Consumers are becoming more demanding and this isn’t set to change any time soon, with new technology and emerging retail channels priming consumers.
That’s according to Teradata, who says consumers are becoming far more particular about the brands they choose to interact with and buy from, rather than the actual product or service.
"To remain competitive this year, businesses need to develop an understanding of end-to-end customer interactions and how to optimise the customer experience at every touch-point,” explains Geoff Andrews, general manager, retail, Teradata, ANZ.
Teradata has identified three ways businesses can meet increasing customer demands this year:
Accurate experience measurement
“It is important for businesses to accurately measure customer satisfaction and make operational changes according to what they find,” says Andrews.
“Optimising the customer journey can boost customer satisfaction by 20%, lower the cost of serving them by 20%, and increase revenue by 15%,” he says.
“Measuring customer satisfaction by asking for customer feedback after a single interaction can provide misleading results,” Andrews explains. “Businesses must combine attitudinal data, including net promoter scores and behavioural data from multi-channel customer journeys to better understand the customer experience.”
According to Andrews, customers are no longer following a linear decision-making process and are increasingly following more complex paths that can fluctuate between buying stages and channels. “This means businesses need to adapt their journey analysis capabilities,” he says.
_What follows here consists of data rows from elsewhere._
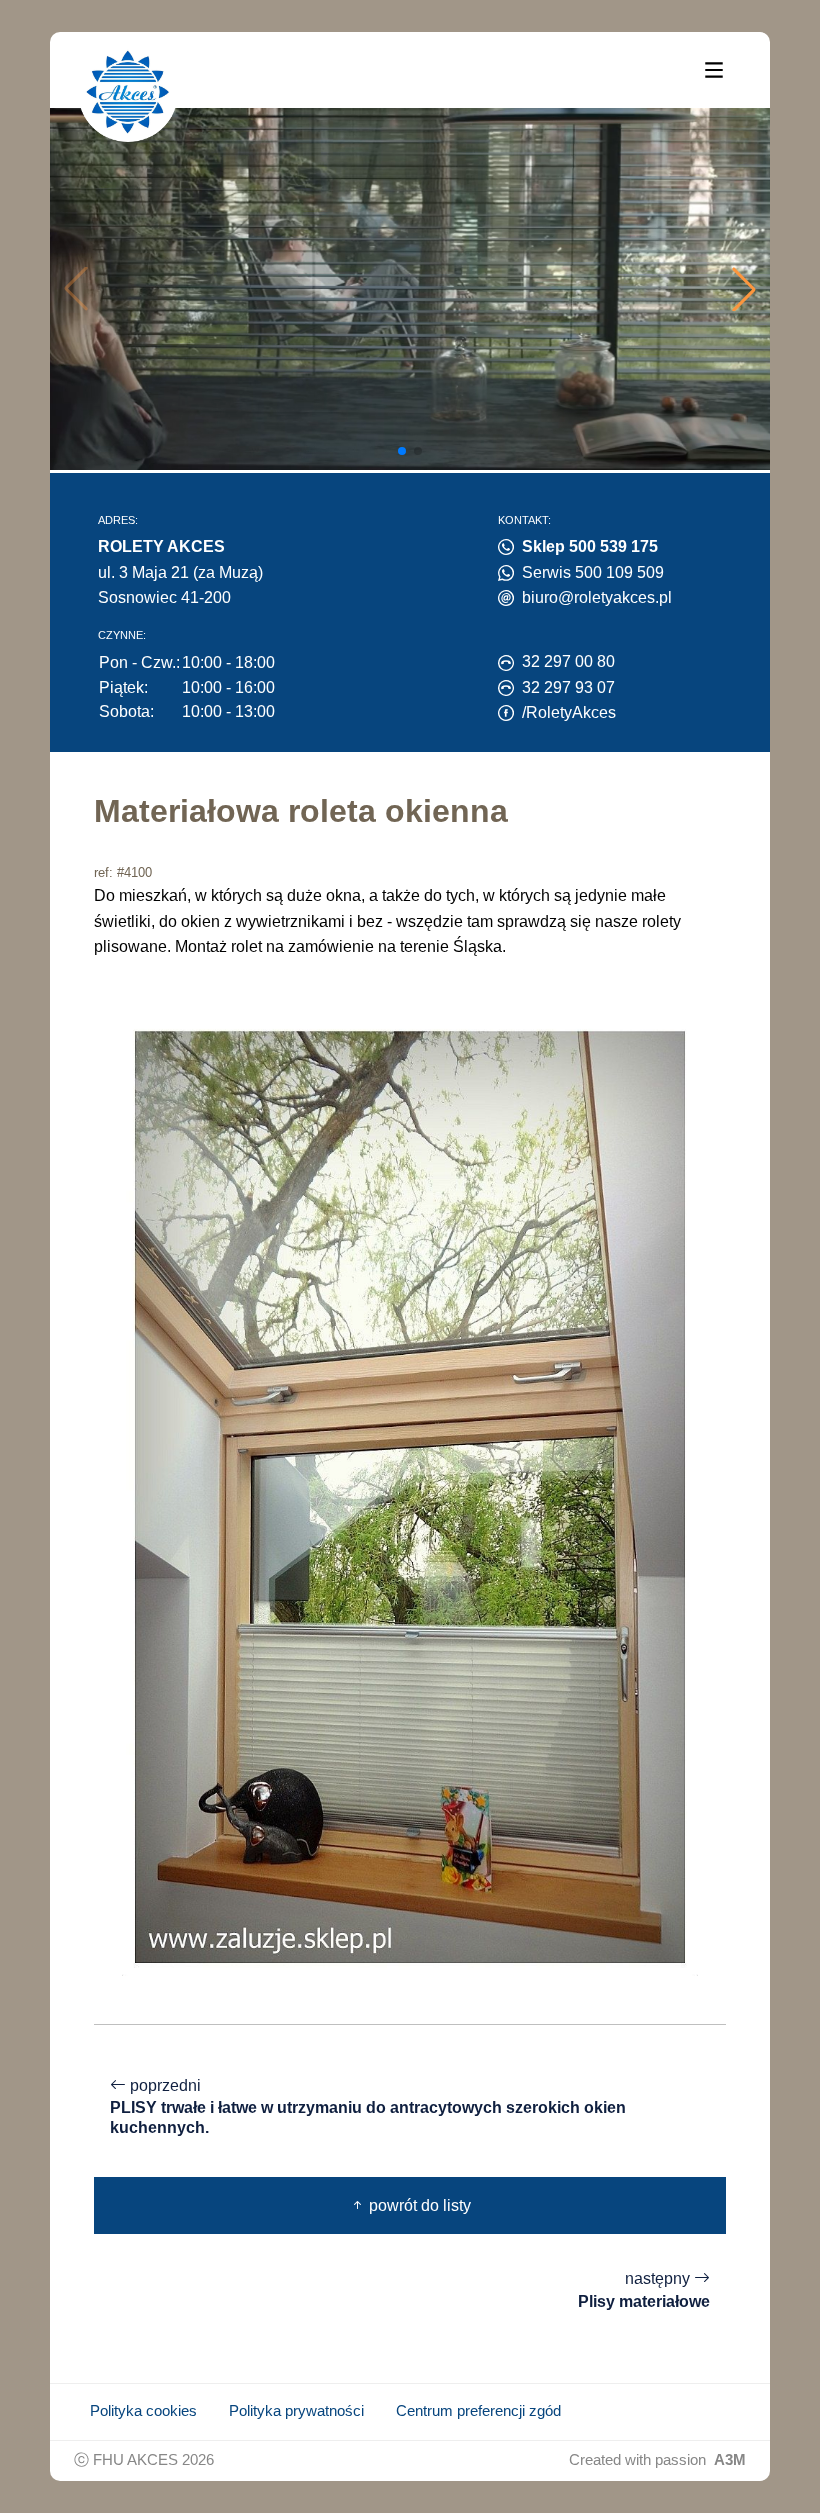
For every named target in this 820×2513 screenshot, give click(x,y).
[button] (744, 289)
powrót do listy (418, 2205)
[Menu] (714, 69)
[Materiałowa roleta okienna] (410, 1495)
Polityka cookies (143, 2411)
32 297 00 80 (568, 661)
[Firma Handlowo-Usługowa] (128, 92)
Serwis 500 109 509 (593, 572)
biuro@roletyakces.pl (597, 597)
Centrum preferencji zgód (478, 2411)
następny (644, 2290)
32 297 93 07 (568, 687)
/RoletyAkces (569, 712)
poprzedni (368, 2106)
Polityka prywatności (296, 2411)
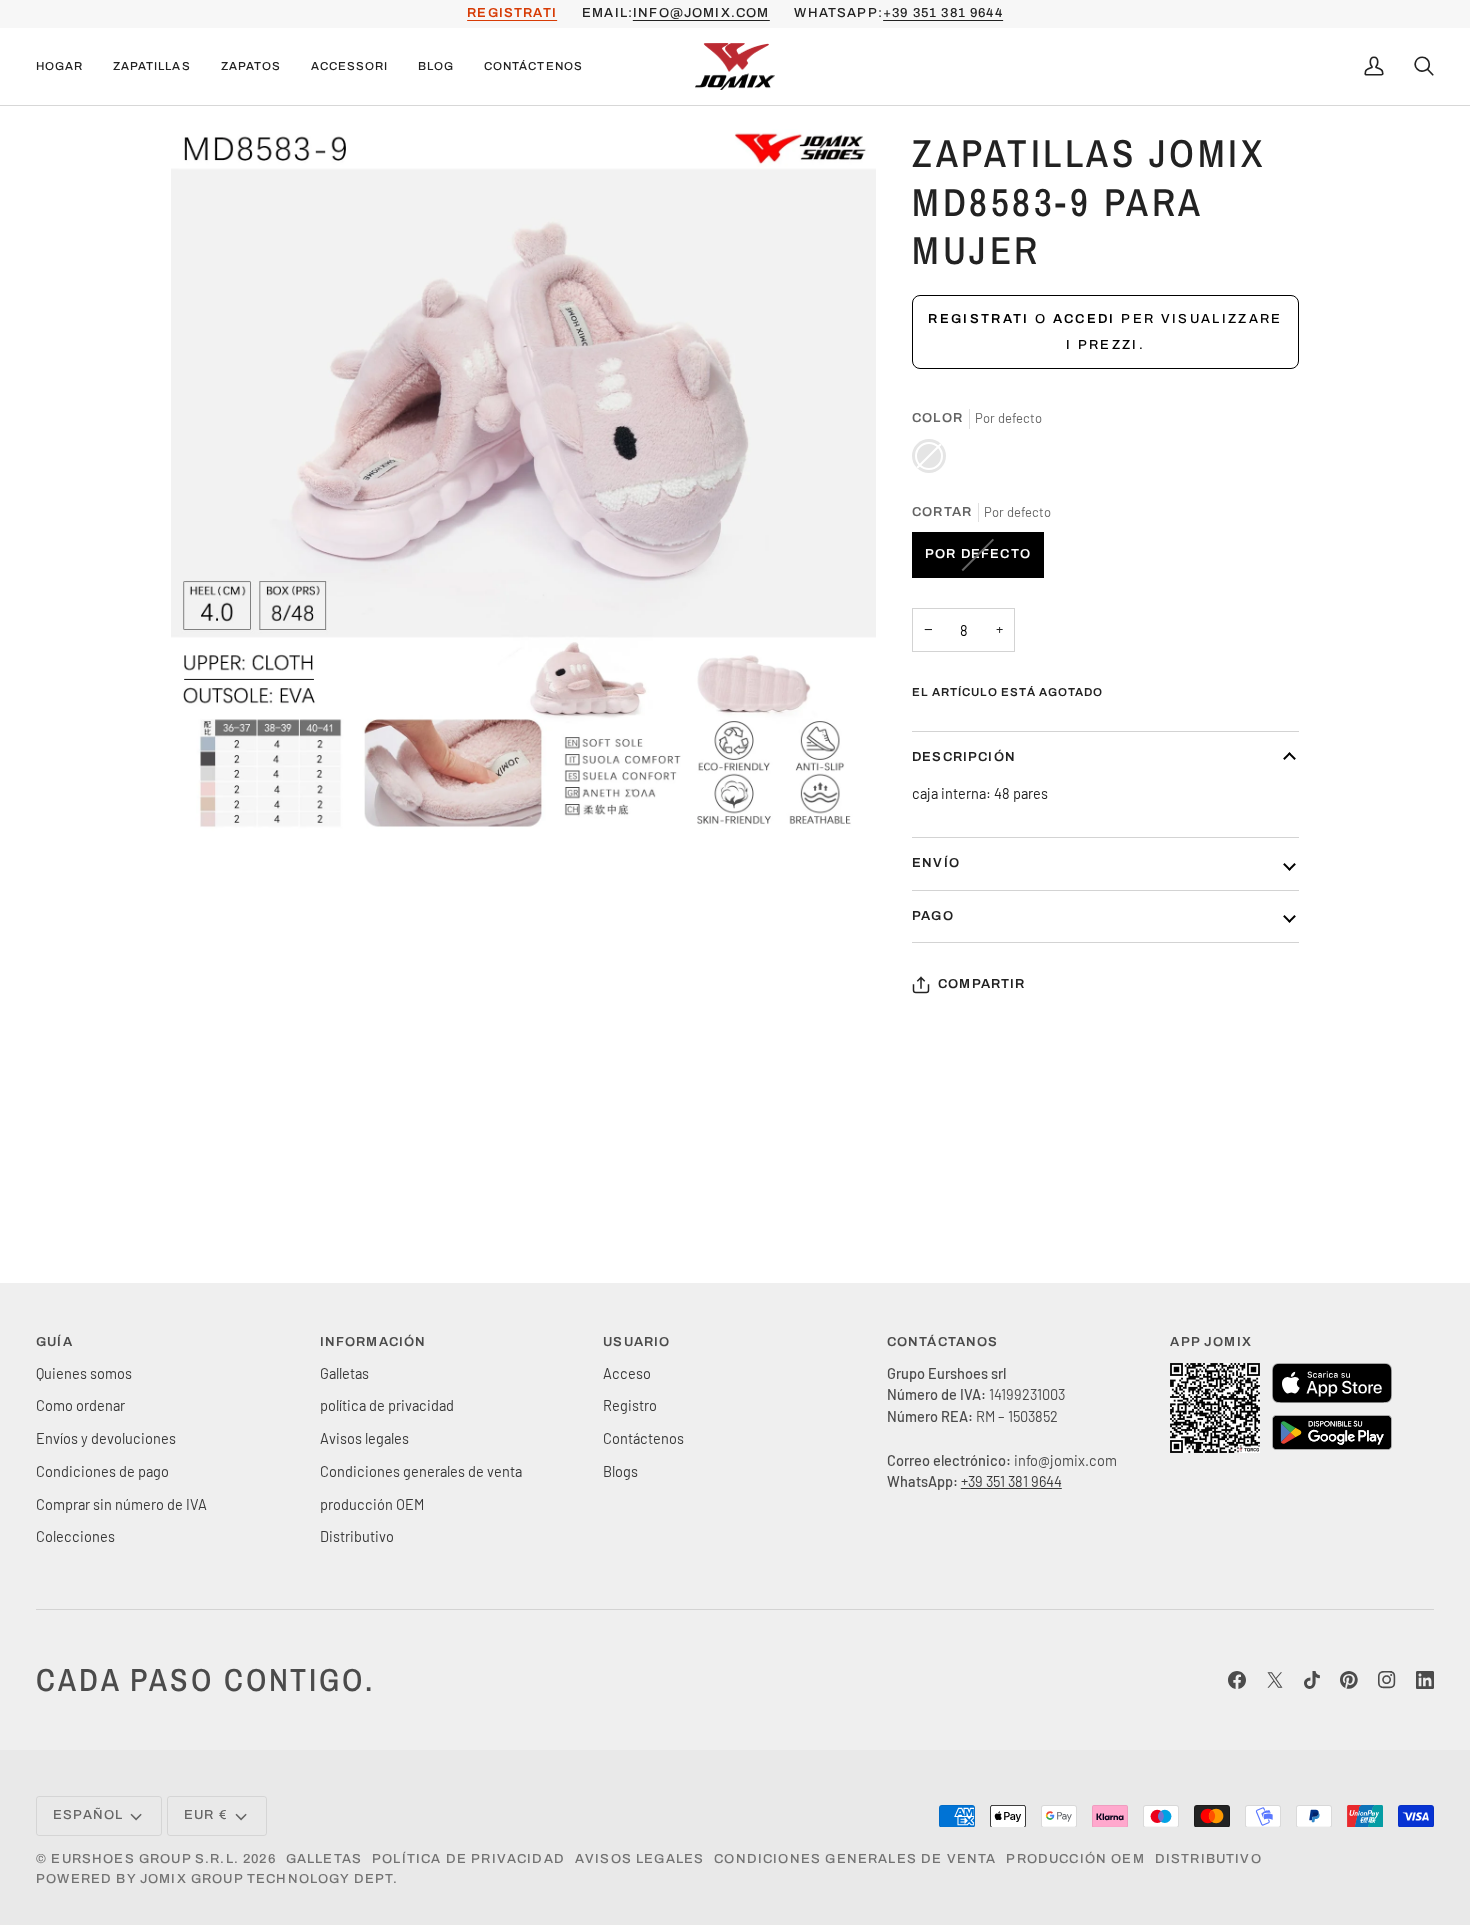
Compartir (982, 984)
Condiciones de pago (102, 1471)
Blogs (620, 1471)
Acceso (627, 1373)
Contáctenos (643, 1438)
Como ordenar (80, 1405)
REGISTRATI (512, 13)
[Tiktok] (1312, 1680)
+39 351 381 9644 (943, 13)
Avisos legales (364, 1438)
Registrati (978, 319)
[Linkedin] (1425, 1680)
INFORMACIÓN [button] (373, 1342)
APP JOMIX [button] (1211, 1342)
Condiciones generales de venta (421, 1471)
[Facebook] (1237, 1680)
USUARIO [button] (636, 1342)
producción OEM (372, 1504)
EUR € (206, 1815)
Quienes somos (84, 1373)
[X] (1275, 1680)
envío (936, 863)
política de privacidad (387, 1405)
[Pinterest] (1349, 1680)
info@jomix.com (701, 13)
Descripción (964, 757)
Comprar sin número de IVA (121, 1504)
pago (933, 916)
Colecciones (75, 1536)
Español (88, 1815)
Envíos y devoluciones (106, 1438)
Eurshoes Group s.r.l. (145, 1859)
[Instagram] (1387, 1680)
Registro (630, 1405)
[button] (151, 67)
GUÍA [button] (54, 1342)
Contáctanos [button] (943, 1342)
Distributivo (357, 1536)
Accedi (1084, 319)
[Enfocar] (208, 796)
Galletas (344, 1373)
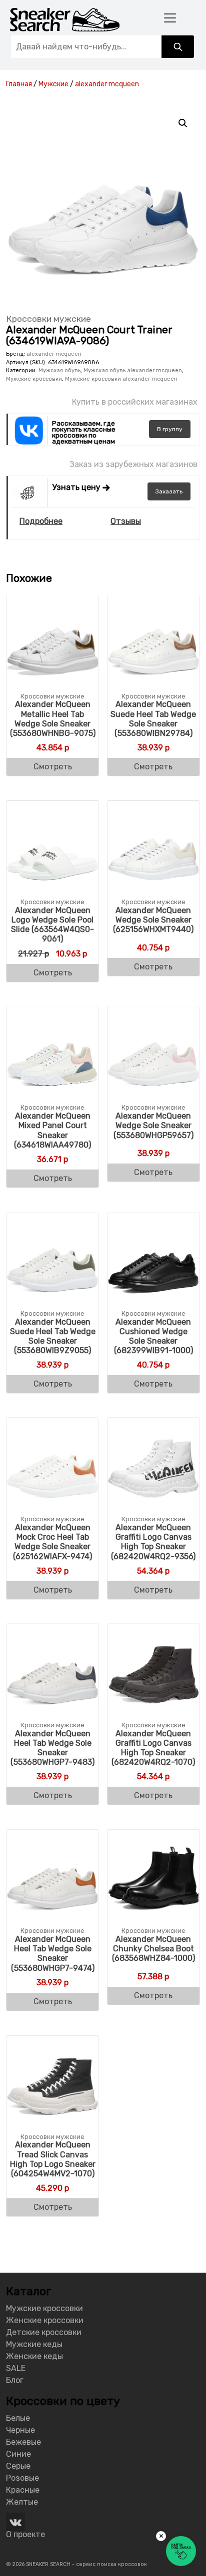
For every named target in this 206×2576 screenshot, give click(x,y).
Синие (18, 2454)
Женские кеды (34, 2356)
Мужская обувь (59, 370)
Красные (23, 2490)
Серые (18, 2466)
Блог (15, 2380)
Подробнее (41, 521)
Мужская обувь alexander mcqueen (133, 370)
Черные (20, 2430)
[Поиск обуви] (178, 46)
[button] (183, 123)
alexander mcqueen (54, 354)
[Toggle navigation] (170, 17)
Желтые (22, 2502)
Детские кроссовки (44, 2332)
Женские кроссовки (45, 2320)
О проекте (25, 2534)
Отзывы (125, 521)
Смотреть (53, 766)
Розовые (22, 2478)
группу (169, 429)
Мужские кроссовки (34, 379)
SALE (16, 2368)
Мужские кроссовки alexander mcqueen (121, 379)
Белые (18, 2418)
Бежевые (23, 2442)
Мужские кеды (34, 2344)
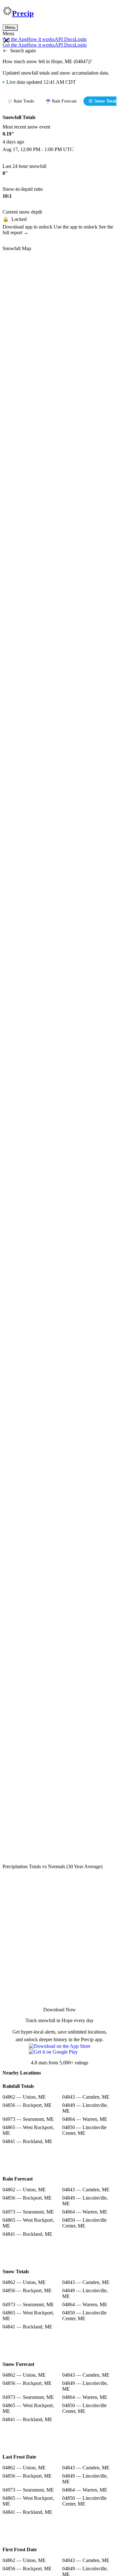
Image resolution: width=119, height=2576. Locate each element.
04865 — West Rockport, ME (28, 2130)
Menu (10, 27)
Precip (23, 13)
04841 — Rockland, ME (27, 2141)
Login (81, 39)
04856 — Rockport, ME (27, 2105)
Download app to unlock (28, 226)
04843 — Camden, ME (85, 2097)
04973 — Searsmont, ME (28, 2119)
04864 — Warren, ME (84, 2119)
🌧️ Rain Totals (20, 101)
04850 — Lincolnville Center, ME (84, 2130)
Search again (23, 50)
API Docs (65, 39)
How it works (41, 39)
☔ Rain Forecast (60, 101)
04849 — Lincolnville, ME (85, 2108)
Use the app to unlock (76, 226)
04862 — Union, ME (24, 2097)
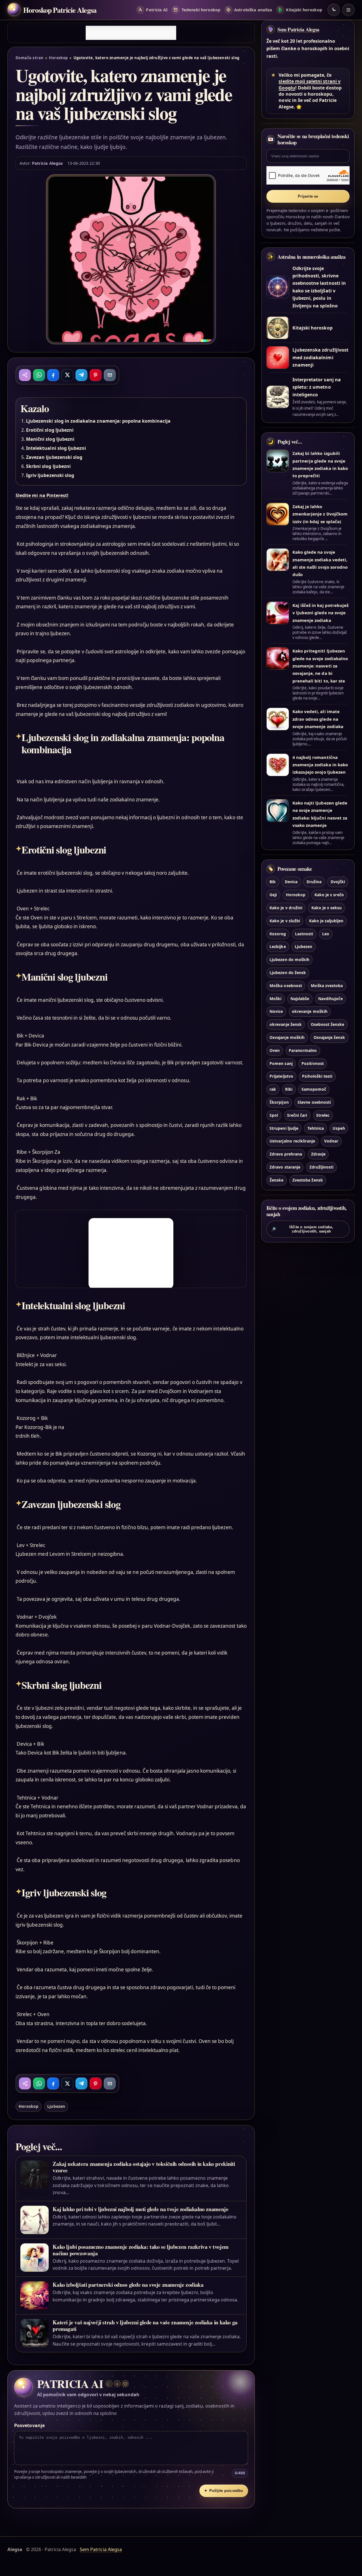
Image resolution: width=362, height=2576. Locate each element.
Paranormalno (303, 1050)
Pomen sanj (281, 1063)
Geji (273, 894)
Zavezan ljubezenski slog (54, 457)
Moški (275, 998)
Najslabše (299, 998)
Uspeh (339, 1128)
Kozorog (278, 933)
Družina (314, 881)
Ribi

“The future of journey analysis involves a move away from a business-only view of journeys, towards the practice of following the customer’s path to purchase,” says Andrews.
“This gives greater visibility into unexpected changes between channels, failures within a journey, and leakage.”
Support an omni-channel experience
To be competitive this year, businesses need to support consumers’ changing purchase habits, Andrews says.
This involves providing an omni-channel experience so they can begin a brand interaction journey in one channel and seamlessly pick it up in another.
“Customers want to be able to switch from an online application form to a call centre to complete the process without having to provide the background details of the application again,” says Andrews.
“Meeting this demand for omni-channel support saves time and effort for both customer and business.”